### Task description
Rewrite the lines of the material starting at the line containing "You are a computer-use agent. 769x433 pixels." and ending with the line containing "point(142,236)". Replace "illustration" with "drawing", keep everything else unchanged, and leave the pictures out.

### Dataset
▼
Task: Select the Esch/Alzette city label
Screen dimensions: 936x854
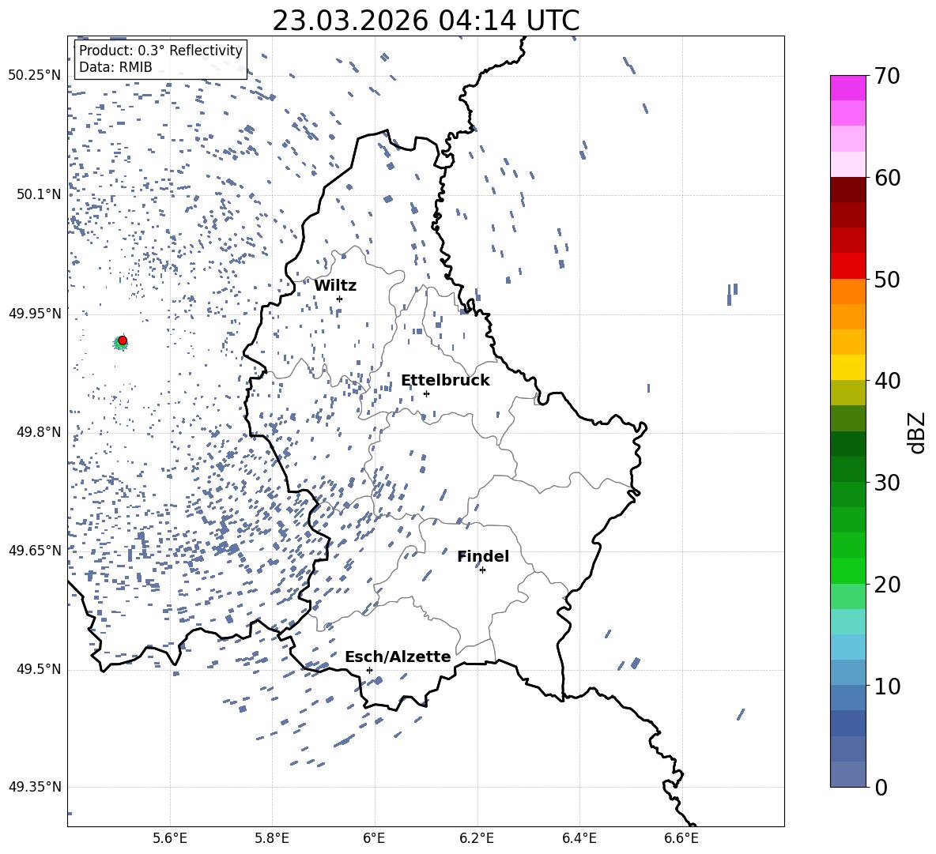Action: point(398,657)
▲
▼
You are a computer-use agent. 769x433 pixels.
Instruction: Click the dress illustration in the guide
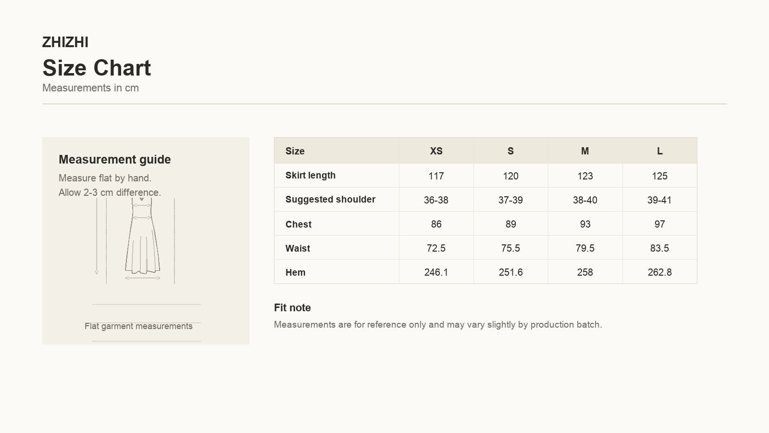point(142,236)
▲
### The reply
You are a computer-use agent. 769x433 pixels.
Instruction: Click the dress drawing in the guide
point(142,236)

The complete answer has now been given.